───── Exercise materials ─────
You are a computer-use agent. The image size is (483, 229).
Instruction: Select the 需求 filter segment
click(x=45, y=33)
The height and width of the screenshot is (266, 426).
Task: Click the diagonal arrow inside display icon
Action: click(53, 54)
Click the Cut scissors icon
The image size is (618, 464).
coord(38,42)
─────
Each record must be transcribed exactly, with nothing left out.

Final answer:
You are a computer-use agent. The image size is (483, 229).
Instruction: Select the 需求 filter segment
click(x=45, y=33)
The height and width of the screenshot is (266, 426).
Task: Click the diagonal arrow inside display icon
Action: click(53, 54)
Click the Cut scissors icon
The image size is (618, 464).
coord(38,42)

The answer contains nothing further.